Op de flat in de Calslaan was het wel gezellig. Jannes kookte op de even dagen chili con carne en een eerstejaars studente CT op de oneven dagen spaghetti met gehaktsaus. De andere twee eerstejaars wasten om de beurt af. De ouderejaars in de flat gingen dan vast tv kijken en - voor zover ze blokonderwijs hadden - nog wat studeren.
's Avonds in bed kon Jannes dikwijls de slaap moeilijk vatten omdat zijn kamer juist tussen die van twee geroutineerde ouderejaars lag. Het gekir en gesteun dat door de muren heendrong, bracht zijn fantasie nogal eens hinderlijk op hol.
Dus besloot Jannes zelf ook maar eens te gaan stappen. En zo fietste hij op donderdagavond in week 41 - daags voor het tentamen 'Inleiding Civiele Techniek' - vol goede moed naar de binnenstad van Enschede.
Rond middernacht zag het er nog veelbelovend uit. Al de hele avond had Jannes met ene Maaike uit Eindhoven aan zitten pappen. Ze vond het 'kei-gaaf' in Enschede en de vooruitzichten voor de komende nacht hadden bij Jannes rooskleurige vormen aangenomen.
Maar toen was Aernout binnengekomen. Flatgenoot, vierdejaars TBK-student en lid van Audentis. Morgen ging die voor de vijfde keer tentamen Inleiding Civiele Techniek doen en dit keer wist hij zeker dat hij het ging halen, meldde hij met een rare grijns op z'n gezicht. Met hém verliet Maaike een half uur later op innige wijze het pand.
Een halve nacht en een stuk of tien biertjes later had Jannes het drama weer onder controle. Die Maaike met d'r domme oorhangers, d'r rare krullen, d'r aanstellerig giecheltje en d'r stomme zachte gee: dat ze d'r maar mooi inzakte met die marketing-Audentitor. Ze zou d'r nog wel achter komen! Híjwas blij dat ie van d'r af was. Trouwens, nu hij d'r nog eens goed voor de geest haalde: volgens hem had ze nog een snorretje ook!

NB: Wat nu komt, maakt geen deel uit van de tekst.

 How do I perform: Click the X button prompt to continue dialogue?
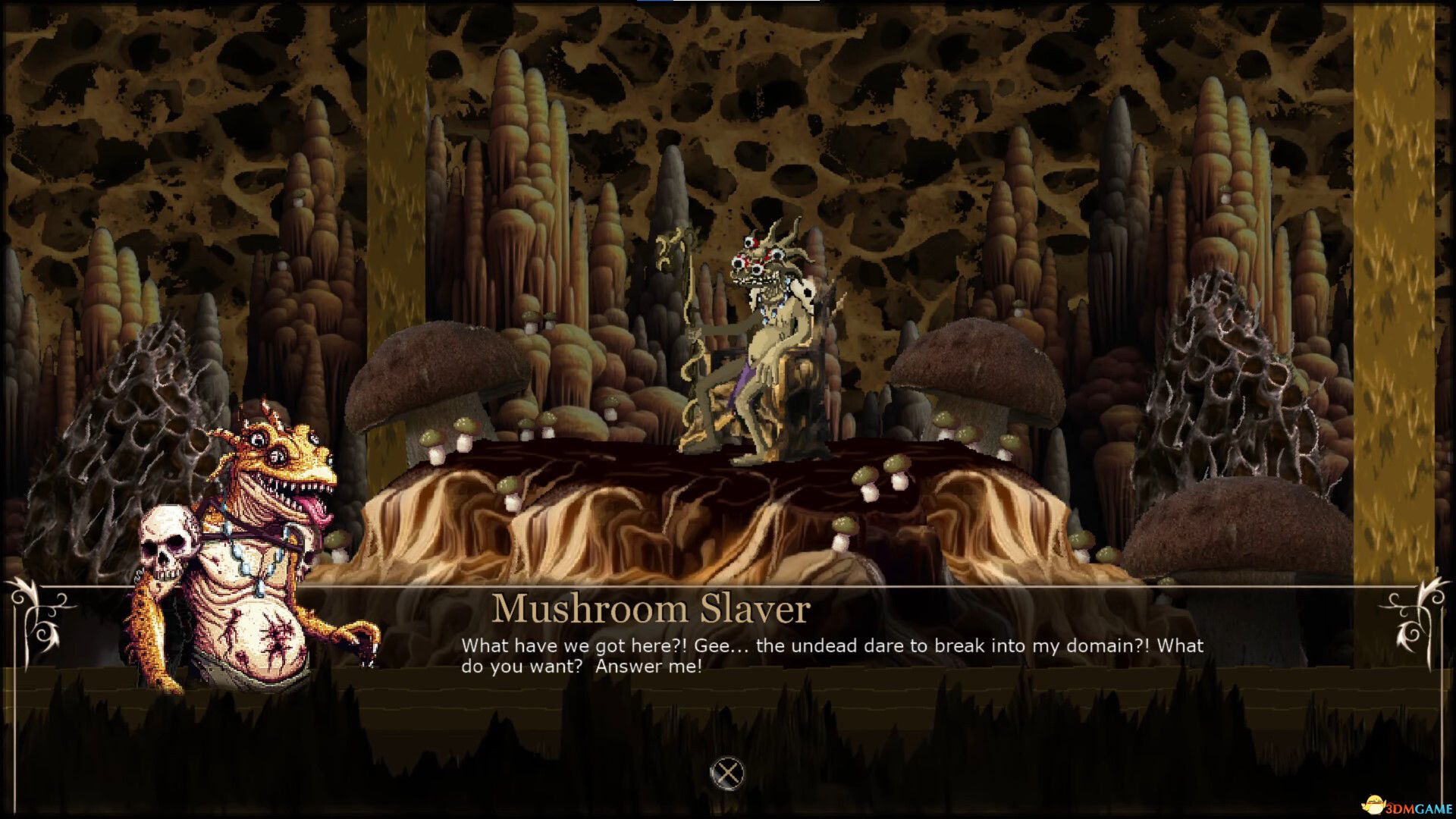tap(727, 773)
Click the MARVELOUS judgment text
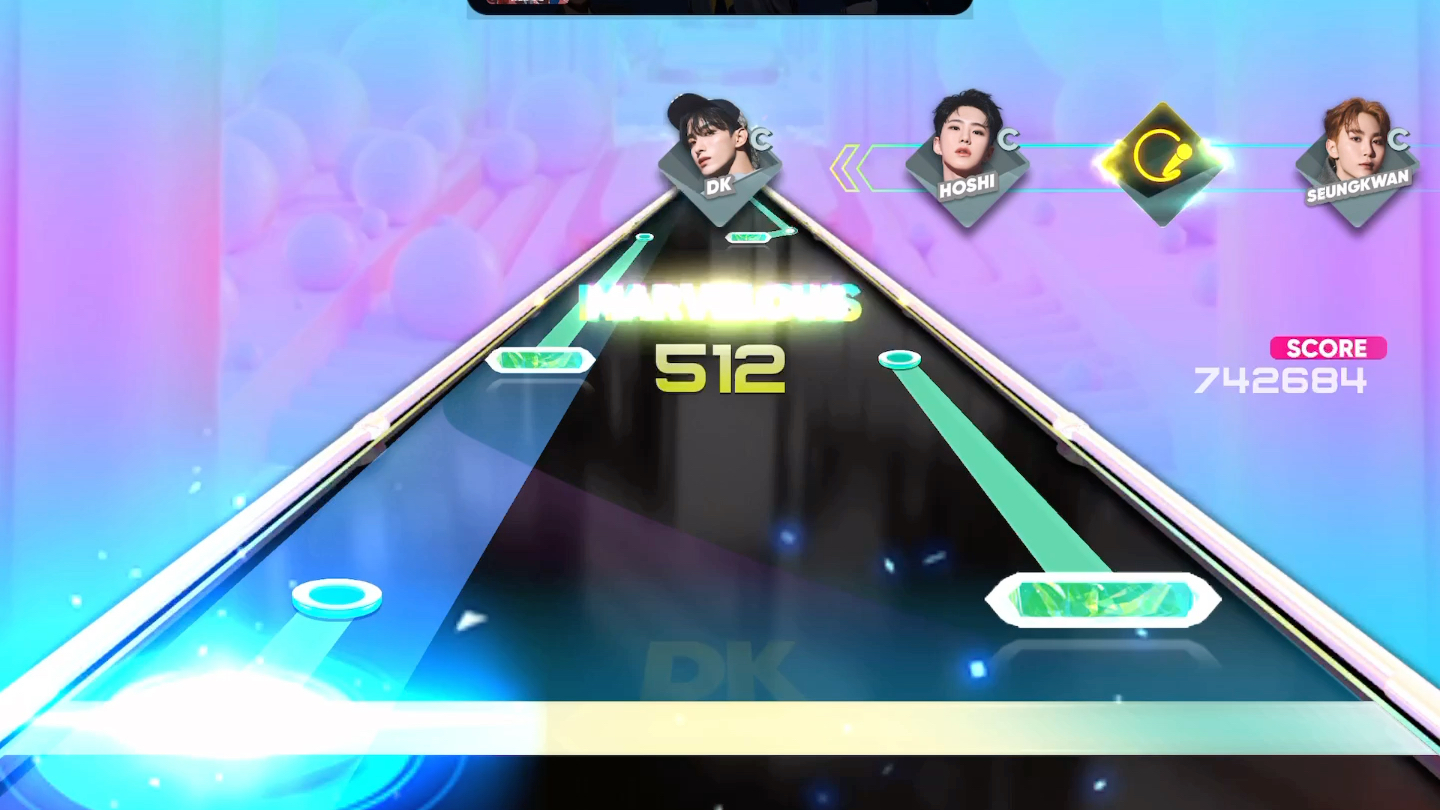The width and height of the screenshot is (1440, 810). coord(718,300)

Toen de klok op de Grote Markt drie uur sloeg, gleed Jannes van z'n barkruk, deinde even op en neer tot hij evenwicht gevonden had, schoof met een weids gebaar drie tientjes over de bar de spoelbak in, liet een boer en liep zachtjes balancerend het café uit om z'n fiets te zoeken.

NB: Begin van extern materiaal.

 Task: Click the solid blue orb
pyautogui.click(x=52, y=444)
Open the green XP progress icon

In de flat was het doodstil toen hij behoedzaam de twee trappen naar z'n kamer opwaggelde. De deur van Aernouts kamer stond open en de sfeerverlichting boven z'n grote tweepersoonsbed was nog aan. Uit het half opengeslagen dekbed stak Maaikes been. Ze sliep met haar mond een beetje open en mét haar ademhaling zag je een klein spuugbelletje groter en kleiner worden. Je kon de warmte van het bed op twee meter afstand voelen. Ze bleek helemaal geen snorretje te hebben en die krullen zagen er eigenlijk ontzettend aandoenlijk uit.